09 June 2022, by Victoria Séveno
Research conducted by Statistics Netherlands (CBS) in collaboration with the National Institute for Public Health and Environment (RIVM) has revealed that 53 percent of adults in the Netherlands didn’t get enough exercise in 2021.
Most adults in the Netherlands aren’t exercising enough
According to the Beweegrichtlijnen (“Exercise Guidelines”) drawn up by the Health Council of the Netherlands in 2017, adults over the age of 18 should engage in 2,5 hours of moderate-intensity exercise – such as running, swimming, or cycling – a week. Meanwhile, children aged four to 12 should engage in one hour of moderate exercise a day.
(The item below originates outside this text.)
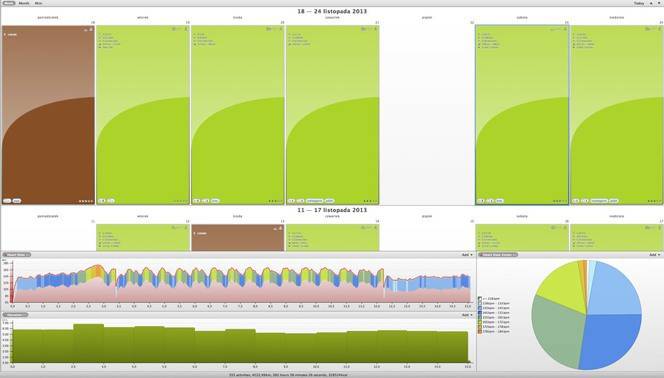Select the Week view segment button
Image resolution: width=664 pixels, height=378 pixels.
pos(8,3)

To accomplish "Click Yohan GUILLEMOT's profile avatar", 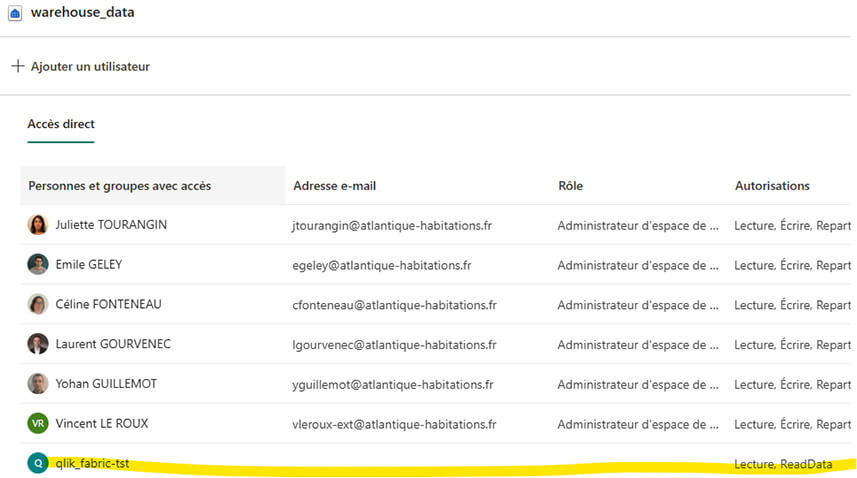I will click(x=37, y=384).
According to CBS and the RIVM, 47 percent of the population of the Netherlands aged four and above met these requirements in 2021 – a slight dip in comparison to 2019 and 2020. The research also found that the level of activeness varied greatly between different age groups.
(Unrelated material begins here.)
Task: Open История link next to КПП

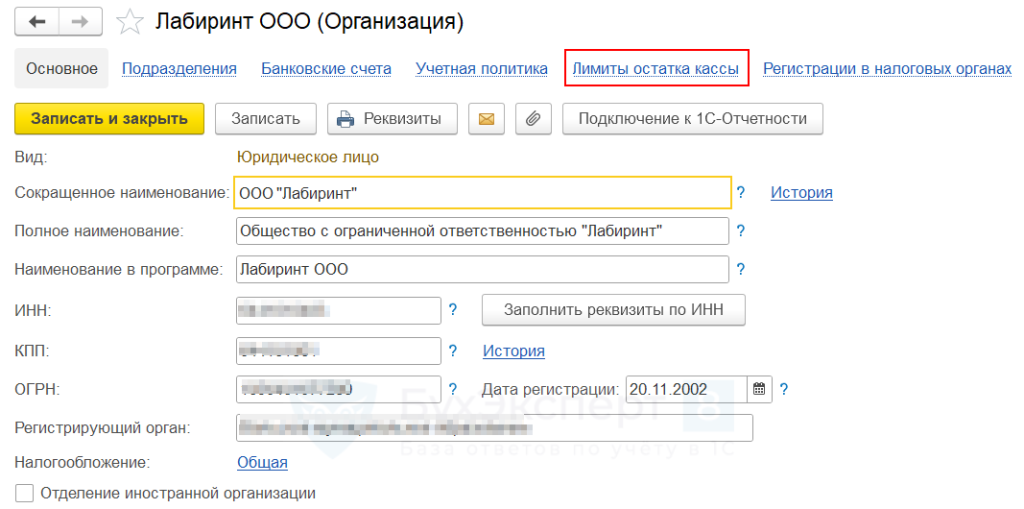Action: click(513, 351)
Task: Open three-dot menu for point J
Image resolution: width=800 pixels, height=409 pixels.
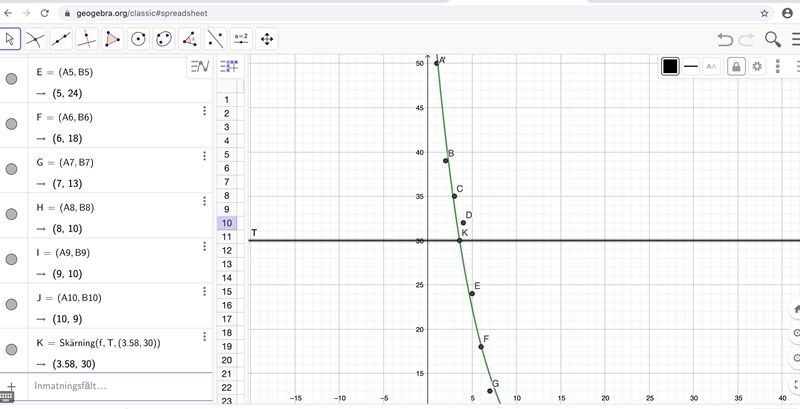Action: 204,291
18 to 25-year-olds cycled less in 2021 than in 2020
Relatively speaking, children between the ages of four and 12 were the most active in 2021, with 62,3 percent meeting the requirements set out by the Health Council. Similarly, while only 33,1 percent of adults over the age of 75 met the exercise standards, CBS and the RIVM found that this group has become significantly more active since 2017, when only 24,7 percent met the relevant guidelines.
On the other hand, those aged 18 to 65 became significantly less active between 2020 and 2021. Figures peaked during 2020 – likely as a result of the coronavirus pandemic and ensuing lockdowns put in place by the Dutch government – when 56,3 percent of adults met the Health Council’s requirements. In 2021, this fell to 48 percent.
Adults between the ages of 18 and 35 saw the biggest fall in activity levels, with CBS reporting that Dutch people in this age group cycle less in their free time and to and from school, university or their jobs. In 2020, 58,7 percent met the exercise guidelines, but this figure fell to 49,7 percent in 2022.